Pathological game: characteristics

The pathological game, commonly called pathological gambling, is considered a mental disorder, according to the DSM-5, which classifies it as addictive disorders not related to substances, for sharing many characteristics with drug addictions (withdrawal syndrome, dependence and tolerance).

For its part, the term addiction is defined as:

“The loss of control, with intense urgency to seek and receive a drug, although it produces adverse consequences.”

In the pathological game, the individual feels an unstoppable need to play, which ends up having a negative impact on their daily life and functioning on a personal, social, family and academic or work level. Many of the players end up in debt to themselves and their families, as well as losing money and property. They also become liars to hide their addiction and economic losses.
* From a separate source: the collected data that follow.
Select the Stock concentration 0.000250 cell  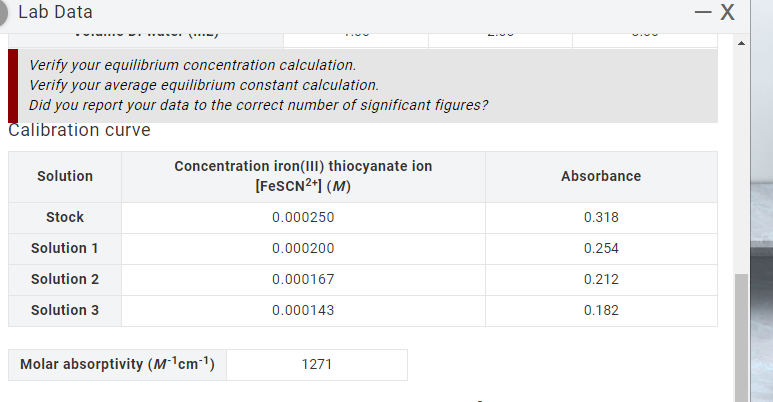pos(303,218)
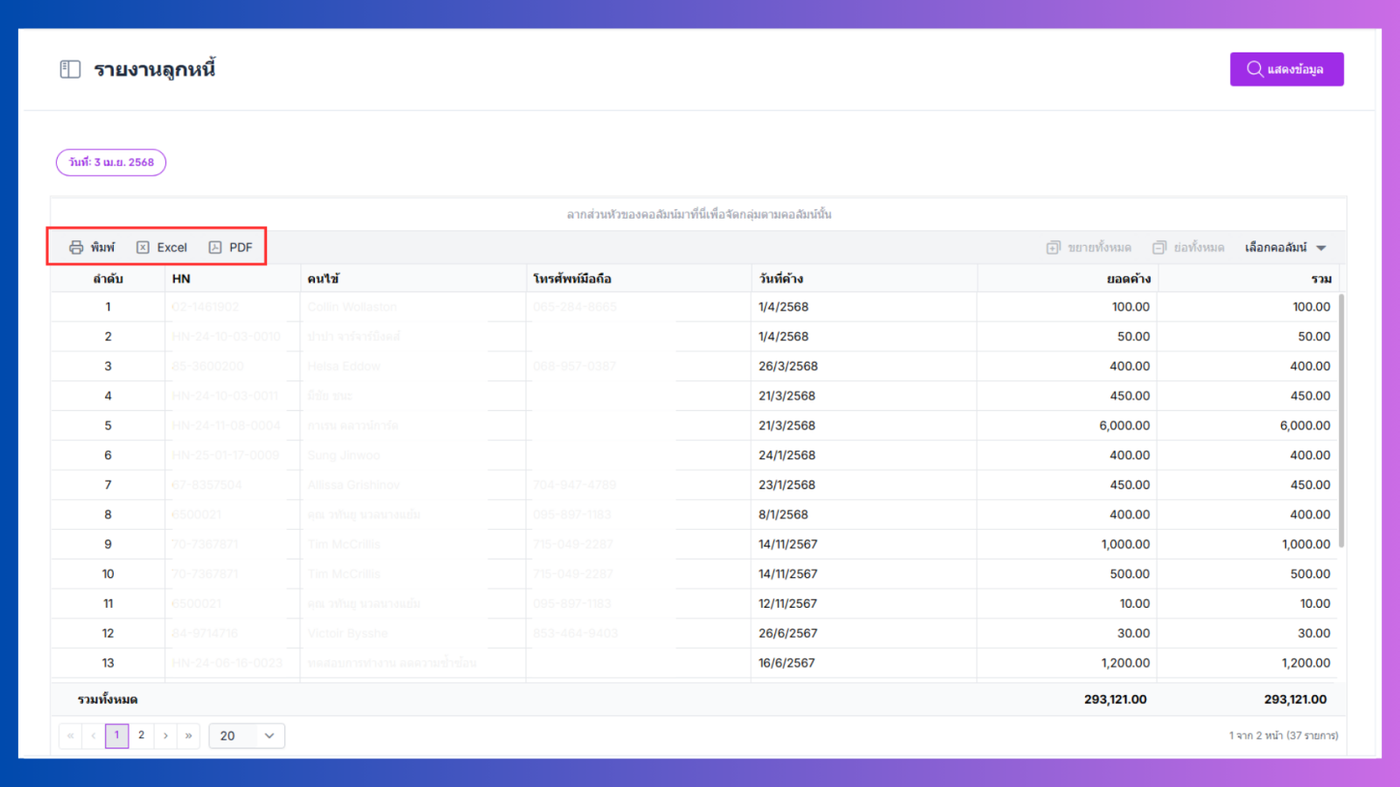Viewport: 1400px width, 787px height.
Task: Click the HN column header
Action: coord(233,278)
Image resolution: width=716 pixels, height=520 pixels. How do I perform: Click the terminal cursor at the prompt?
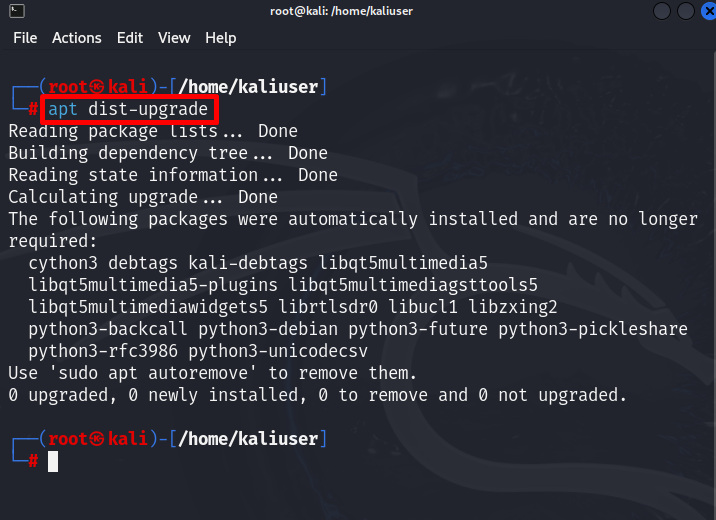tap(53, 462)
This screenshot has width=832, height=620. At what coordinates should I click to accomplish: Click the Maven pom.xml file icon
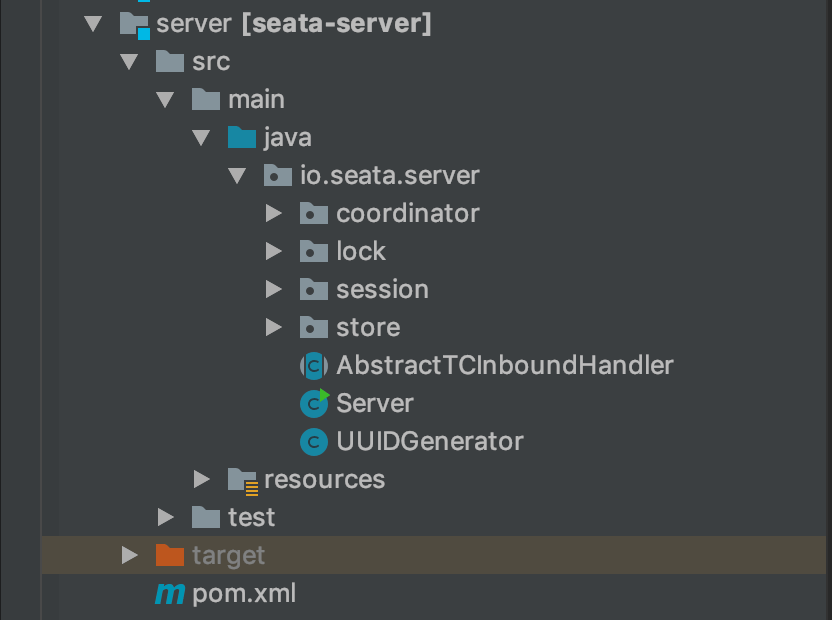click(170, 593)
The bias of the illusion of control appears very frequently in the pathological game. Especially, it appears in those conditions that the player himself can control, and he ends up thinking that “he has control over the situation, that he” will be able to earn more money if he proposes it “, as if this depended on him, when in reality not like this, since everything is random or commonly called as a result of “luck”.

Thus, the bias of the illusion of control is one of the most characteristic beliefs of these players.
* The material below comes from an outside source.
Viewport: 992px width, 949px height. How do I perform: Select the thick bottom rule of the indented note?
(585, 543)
Illusion of control in the pathological game

The bias of the illusion of control favors the player to continue playing despite the damage that this is causing; This occurs because the player “believes that he can control chance” and therefore the results, although not always consciously.

In addition, players have more superstitious thoughts about the game than non-players, such biases and heuristics are not due to pathologies of thought, but may appear in any person subjected to certain conditions (such as those that appear in the game of chance) .
Authors such as Chóliz, M. (2006) suggested that certain conditions of the game (for example, being actively involved in a task), favor the belief that one can have control over the result, even though one is facing events. random (like the game). This hypothesis was confirmed by studies on the subject.
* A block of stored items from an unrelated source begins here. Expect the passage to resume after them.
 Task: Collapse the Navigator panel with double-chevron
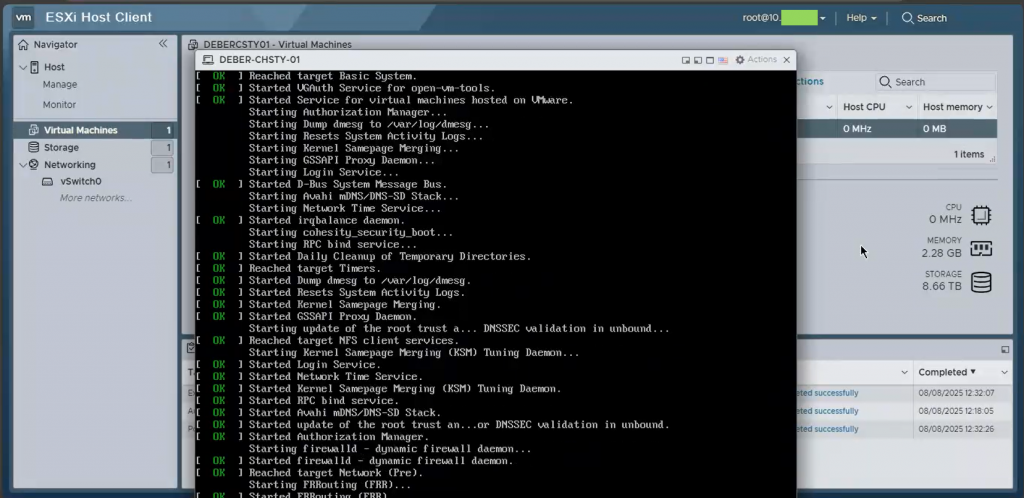coord(163,44)
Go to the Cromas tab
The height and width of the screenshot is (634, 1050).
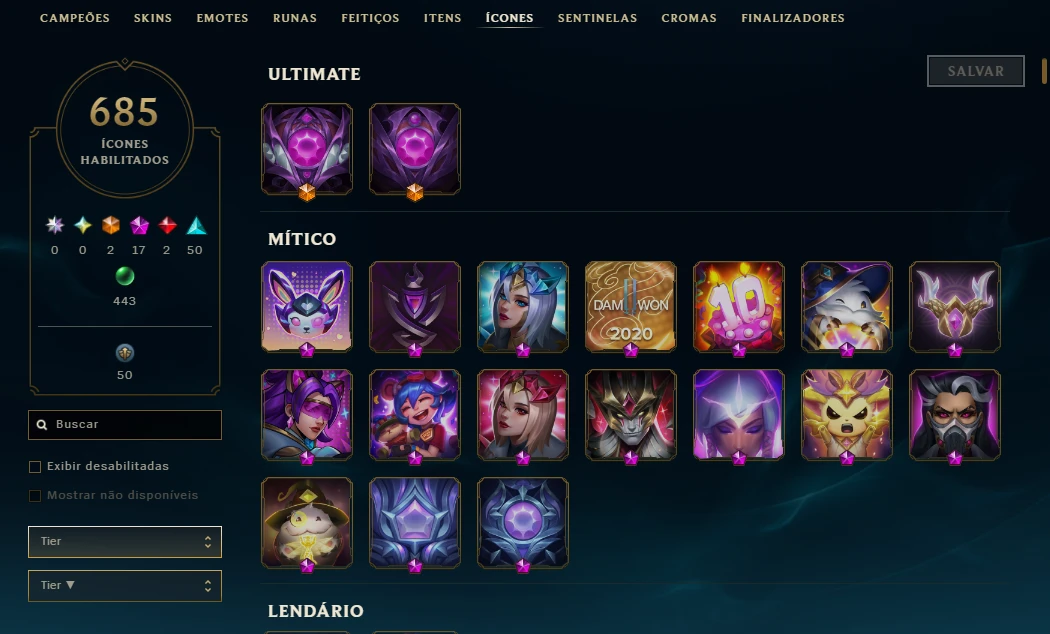coord(689,18)
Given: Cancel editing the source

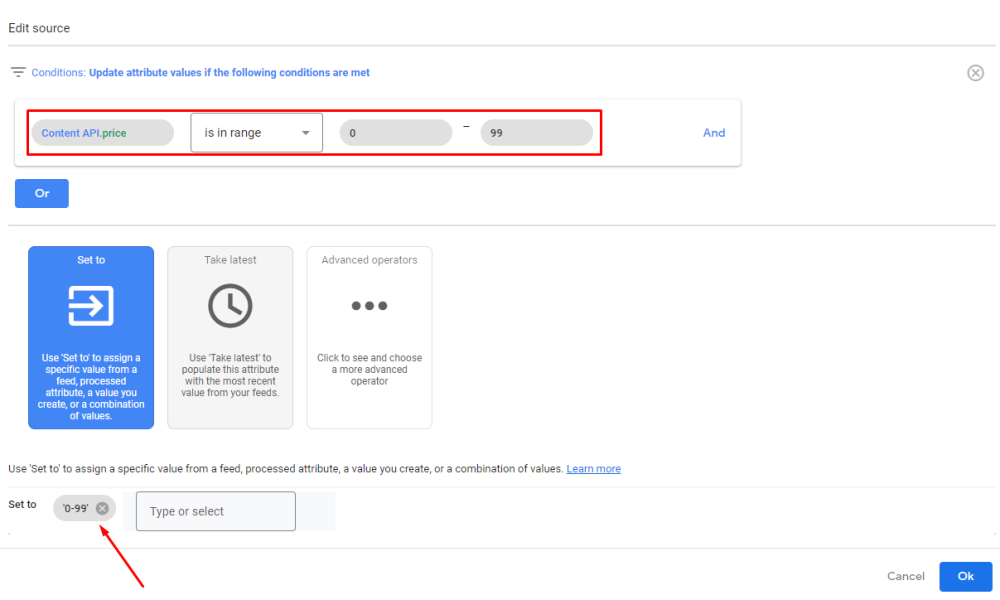Looking at the screenshot, I should tap(905, 576).
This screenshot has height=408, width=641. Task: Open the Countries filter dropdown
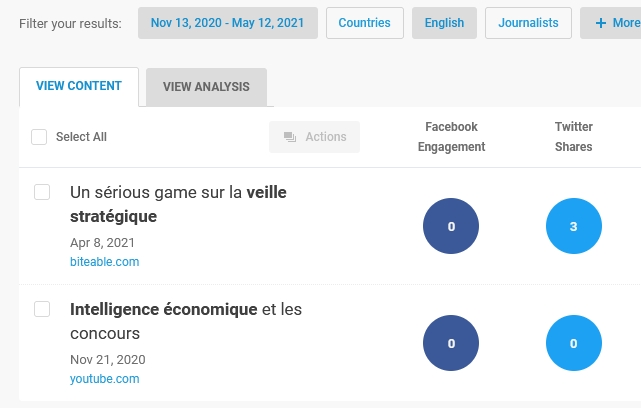(365, 23)
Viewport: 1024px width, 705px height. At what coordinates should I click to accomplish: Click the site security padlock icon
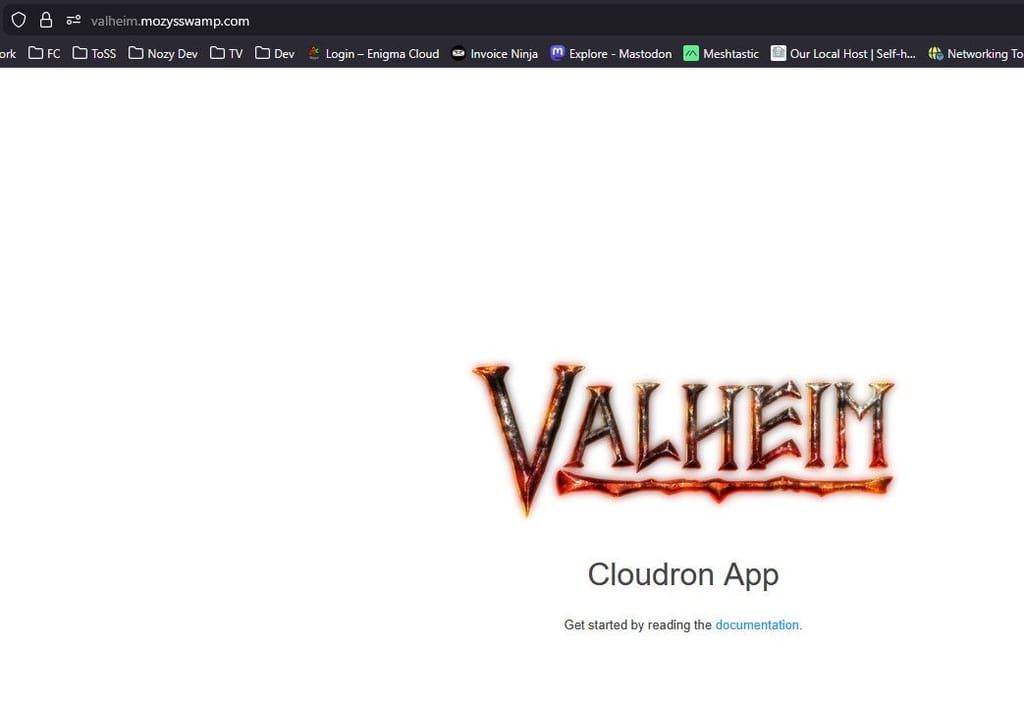coord(46,20)
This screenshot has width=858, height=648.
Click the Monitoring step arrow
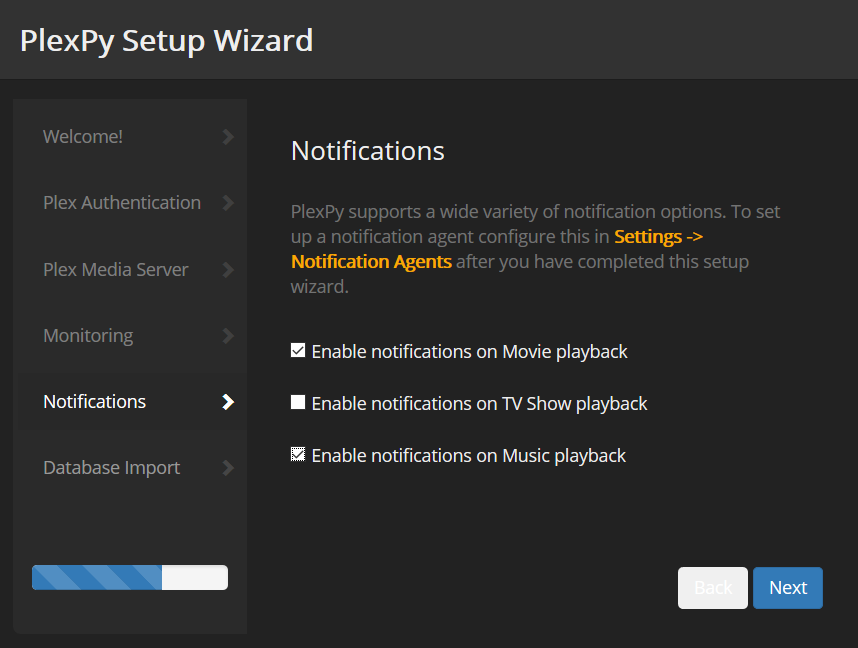228,335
Thus, as we have seen, the bias of the illusion of control favors the maintenance of the pathological game in the player. But in addition to this bias, there are different reasons why a person maintains the behavior of playing: for example, the fact of forgetting the problems (evasion), of obtaining profits or compensating for the absence of social relations.

All this causes a loss of control in the player, which in turn generates anxiety and depression.

These can lead to the person ending up putting risk in their life and functioning, due to thoughts and suicidal behaviors in the phase of despair and despair, which appears in advanced stages of the pathological game.

Hypothesis of the illusion of control

Langer (1975) proposed a series of hypotheses to explain why the bias of the illusion of control appears. In his main hypothesis, he argues that this phenomenon occurs when situations of chance include elements typical of situations that can be controlled.

In several experimental studies the Langer hypothesis has been tested and proven, both in laboratory situations and in natural situations. These elements that influence the appearance of the bias are:

1. The choice

Following Langer’s hypothesis, it follows that players will have more confidence in winning if they can choose the numbers of a lottery than if they do not choose them, for example, since that entails a choice.

2. The stimulating and responsive familiarity

Players will have more confidence in winning if they can play a familiar lottery (vs. a novelty).

3. The competition

On the other hand, the player will have more illusion of control if he plays against an opponent insecure of himself than against a safe one.

4. Active and passive participation

Finally, if the player, for example, can roll the dice himself instead of another person (active participation), this will also encourage the bias of the illusion of control. On the other hand, the bias will also increase if you spend more time concentrating on the game (passive participation).